(Word and element pointing entries)
+ + + + + + +
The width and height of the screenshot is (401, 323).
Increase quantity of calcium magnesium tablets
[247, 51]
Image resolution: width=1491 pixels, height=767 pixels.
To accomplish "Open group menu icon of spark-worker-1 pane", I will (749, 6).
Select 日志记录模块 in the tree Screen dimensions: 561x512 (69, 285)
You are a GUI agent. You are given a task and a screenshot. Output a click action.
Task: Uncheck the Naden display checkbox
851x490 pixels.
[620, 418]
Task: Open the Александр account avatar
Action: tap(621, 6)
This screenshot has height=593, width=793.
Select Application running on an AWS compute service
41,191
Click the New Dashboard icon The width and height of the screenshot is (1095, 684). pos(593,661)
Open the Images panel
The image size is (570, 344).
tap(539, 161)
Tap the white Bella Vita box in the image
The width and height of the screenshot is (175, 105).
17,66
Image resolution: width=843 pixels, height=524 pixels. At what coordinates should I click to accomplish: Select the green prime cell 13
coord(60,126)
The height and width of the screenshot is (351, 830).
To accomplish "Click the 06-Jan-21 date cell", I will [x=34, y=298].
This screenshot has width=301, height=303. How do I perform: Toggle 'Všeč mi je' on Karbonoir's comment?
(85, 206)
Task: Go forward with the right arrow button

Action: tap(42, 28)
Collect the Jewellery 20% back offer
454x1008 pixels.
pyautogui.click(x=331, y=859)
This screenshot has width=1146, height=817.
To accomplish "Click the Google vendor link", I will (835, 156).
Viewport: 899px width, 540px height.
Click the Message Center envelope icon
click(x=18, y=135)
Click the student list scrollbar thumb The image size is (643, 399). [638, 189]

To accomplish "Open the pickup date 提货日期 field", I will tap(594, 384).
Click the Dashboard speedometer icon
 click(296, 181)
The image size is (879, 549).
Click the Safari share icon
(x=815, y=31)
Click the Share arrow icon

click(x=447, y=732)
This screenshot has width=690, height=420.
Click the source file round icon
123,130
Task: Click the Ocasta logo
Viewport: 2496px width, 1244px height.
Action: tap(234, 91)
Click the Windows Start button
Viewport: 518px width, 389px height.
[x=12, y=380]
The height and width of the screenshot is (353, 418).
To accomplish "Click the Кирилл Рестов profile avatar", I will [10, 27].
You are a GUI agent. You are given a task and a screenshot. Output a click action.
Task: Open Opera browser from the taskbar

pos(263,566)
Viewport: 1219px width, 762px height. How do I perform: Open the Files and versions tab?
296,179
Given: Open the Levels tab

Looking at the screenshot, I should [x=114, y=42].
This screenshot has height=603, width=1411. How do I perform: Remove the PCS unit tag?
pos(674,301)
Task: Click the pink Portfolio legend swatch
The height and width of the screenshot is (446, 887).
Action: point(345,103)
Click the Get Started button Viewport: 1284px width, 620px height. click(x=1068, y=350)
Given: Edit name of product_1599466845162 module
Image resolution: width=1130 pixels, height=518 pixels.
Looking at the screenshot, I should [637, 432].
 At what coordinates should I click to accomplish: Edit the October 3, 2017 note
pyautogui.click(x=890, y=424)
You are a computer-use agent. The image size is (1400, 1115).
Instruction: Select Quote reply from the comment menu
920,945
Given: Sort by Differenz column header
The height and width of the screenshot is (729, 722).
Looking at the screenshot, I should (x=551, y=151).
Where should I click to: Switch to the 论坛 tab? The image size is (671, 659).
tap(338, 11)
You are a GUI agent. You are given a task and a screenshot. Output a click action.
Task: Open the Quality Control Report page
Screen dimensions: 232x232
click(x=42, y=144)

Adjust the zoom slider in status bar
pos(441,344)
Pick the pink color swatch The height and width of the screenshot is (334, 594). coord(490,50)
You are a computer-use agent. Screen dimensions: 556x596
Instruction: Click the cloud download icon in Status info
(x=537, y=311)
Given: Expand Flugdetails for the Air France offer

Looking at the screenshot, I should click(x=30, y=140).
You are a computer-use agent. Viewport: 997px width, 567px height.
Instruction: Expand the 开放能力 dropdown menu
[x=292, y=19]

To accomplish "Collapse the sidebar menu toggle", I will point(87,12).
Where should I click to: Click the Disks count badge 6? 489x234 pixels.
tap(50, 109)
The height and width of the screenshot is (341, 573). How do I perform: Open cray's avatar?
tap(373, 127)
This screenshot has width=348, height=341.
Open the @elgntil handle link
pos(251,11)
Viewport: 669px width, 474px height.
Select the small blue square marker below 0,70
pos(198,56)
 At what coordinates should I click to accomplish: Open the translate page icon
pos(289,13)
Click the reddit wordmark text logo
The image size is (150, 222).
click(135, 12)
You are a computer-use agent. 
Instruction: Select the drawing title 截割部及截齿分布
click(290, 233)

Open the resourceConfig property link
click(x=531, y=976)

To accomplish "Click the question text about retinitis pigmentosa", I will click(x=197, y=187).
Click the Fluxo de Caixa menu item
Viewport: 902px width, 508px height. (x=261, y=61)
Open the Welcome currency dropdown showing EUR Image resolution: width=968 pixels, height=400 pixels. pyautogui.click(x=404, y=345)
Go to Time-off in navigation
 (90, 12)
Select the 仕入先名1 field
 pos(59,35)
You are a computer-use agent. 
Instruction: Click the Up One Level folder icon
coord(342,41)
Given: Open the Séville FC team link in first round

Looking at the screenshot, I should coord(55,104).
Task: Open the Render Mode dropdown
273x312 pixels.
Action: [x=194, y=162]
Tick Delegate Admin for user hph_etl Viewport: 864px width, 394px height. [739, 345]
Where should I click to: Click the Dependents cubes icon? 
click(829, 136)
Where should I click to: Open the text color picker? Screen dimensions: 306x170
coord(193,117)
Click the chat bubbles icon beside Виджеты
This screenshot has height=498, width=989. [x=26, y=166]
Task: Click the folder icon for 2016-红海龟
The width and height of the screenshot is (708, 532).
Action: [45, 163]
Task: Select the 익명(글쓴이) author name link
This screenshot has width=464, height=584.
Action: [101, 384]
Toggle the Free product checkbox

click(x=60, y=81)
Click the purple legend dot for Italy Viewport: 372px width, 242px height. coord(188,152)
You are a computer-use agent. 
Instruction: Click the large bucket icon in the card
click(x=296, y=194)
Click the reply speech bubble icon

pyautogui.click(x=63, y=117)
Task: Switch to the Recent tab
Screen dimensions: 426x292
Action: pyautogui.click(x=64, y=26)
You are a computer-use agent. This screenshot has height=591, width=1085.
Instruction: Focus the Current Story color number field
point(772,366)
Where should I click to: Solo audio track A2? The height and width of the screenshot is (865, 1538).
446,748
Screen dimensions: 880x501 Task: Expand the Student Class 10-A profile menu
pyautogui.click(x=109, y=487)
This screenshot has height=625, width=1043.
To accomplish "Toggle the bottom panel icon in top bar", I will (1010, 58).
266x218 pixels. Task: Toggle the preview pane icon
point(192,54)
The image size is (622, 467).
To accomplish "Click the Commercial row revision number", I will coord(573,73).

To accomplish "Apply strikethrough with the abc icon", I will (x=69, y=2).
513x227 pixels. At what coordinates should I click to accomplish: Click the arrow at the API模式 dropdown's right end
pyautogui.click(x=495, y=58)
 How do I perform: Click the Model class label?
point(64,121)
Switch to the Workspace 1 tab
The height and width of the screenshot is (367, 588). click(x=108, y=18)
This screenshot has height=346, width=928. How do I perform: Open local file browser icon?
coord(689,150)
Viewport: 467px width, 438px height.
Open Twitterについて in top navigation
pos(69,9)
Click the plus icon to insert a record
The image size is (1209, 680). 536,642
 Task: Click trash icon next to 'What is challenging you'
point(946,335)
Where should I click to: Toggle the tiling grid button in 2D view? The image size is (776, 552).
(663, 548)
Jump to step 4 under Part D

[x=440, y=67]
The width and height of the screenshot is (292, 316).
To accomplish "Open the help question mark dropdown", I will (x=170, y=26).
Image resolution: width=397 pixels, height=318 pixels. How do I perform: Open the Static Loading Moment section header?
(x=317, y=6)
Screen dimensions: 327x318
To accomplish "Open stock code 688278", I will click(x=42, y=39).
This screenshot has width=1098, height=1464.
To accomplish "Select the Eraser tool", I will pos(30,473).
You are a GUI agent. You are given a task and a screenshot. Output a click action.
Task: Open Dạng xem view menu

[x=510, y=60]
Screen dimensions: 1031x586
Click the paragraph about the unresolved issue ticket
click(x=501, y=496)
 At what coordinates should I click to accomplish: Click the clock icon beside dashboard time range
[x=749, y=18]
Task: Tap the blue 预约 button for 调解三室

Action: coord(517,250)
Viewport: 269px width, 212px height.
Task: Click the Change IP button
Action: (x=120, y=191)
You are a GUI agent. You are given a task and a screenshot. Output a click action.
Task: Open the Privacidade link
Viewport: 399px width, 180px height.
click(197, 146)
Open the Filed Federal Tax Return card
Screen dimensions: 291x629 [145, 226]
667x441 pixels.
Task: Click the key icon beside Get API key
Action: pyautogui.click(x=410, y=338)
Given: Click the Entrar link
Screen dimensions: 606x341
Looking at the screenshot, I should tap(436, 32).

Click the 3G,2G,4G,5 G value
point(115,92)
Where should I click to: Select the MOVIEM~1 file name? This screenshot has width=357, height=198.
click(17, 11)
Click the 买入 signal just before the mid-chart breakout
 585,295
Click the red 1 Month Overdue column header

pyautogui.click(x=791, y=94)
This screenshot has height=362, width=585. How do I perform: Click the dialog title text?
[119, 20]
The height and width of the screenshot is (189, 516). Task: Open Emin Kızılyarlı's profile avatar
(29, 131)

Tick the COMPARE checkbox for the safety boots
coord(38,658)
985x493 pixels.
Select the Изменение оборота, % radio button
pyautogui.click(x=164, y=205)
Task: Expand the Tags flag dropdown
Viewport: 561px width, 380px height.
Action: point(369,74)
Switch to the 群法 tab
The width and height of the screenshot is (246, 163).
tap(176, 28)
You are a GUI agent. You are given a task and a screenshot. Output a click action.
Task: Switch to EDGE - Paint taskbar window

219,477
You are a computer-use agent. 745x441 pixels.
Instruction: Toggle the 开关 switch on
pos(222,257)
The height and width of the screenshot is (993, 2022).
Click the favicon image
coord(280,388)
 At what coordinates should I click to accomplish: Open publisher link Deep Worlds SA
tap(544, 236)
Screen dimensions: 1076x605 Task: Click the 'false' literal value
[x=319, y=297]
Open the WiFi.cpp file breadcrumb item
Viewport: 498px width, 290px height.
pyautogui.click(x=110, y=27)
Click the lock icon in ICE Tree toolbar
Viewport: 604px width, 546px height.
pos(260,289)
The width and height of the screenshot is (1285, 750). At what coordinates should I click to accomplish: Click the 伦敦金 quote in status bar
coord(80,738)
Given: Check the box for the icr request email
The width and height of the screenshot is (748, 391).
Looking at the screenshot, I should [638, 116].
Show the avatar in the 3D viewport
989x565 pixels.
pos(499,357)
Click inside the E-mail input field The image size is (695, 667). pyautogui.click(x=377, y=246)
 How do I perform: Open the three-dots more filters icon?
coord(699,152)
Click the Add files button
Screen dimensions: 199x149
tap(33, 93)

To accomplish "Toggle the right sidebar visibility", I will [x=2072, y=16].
+ + + + + + +
◆ Work required ◆
Copy out the rows from the line containing "This screenshot has height=346, width=928." through the line containing "will click(x=42, y=39).", reproducing each line without changes.

◆ Task result ◆
This screenshot has height=346, width=928. How do I perform: Open local file browser icon?
coord(689,150)
Viewport: 467px width, 438px height.
Open Twitterについて in top navigation
pos(69,9)
Click the plus icon to insert a record
The image size is (1209, 680). 536,642
 Task: Click trash icon next to 'What is challenging you'
point(946,335)
Where should I click to: Toggle the tiling grid button in 2D view? The image size is (776, 552).
(663, 548)
Jump to step 4 under Part D

[x=440, y=67]
The width and height of the screenshot is (292, 316).
To accomplish "Open the help question mark dropdown", I will (x=170, y=26).
Image resolution: width=397 pixels, height=318 pixels. How do I perform: Open the Static Loading Moment section header?
(x=317, y=6)
Screen dimensions: 327x318
To accomplish "Open stock code 688278", I will click(x=42, y=39).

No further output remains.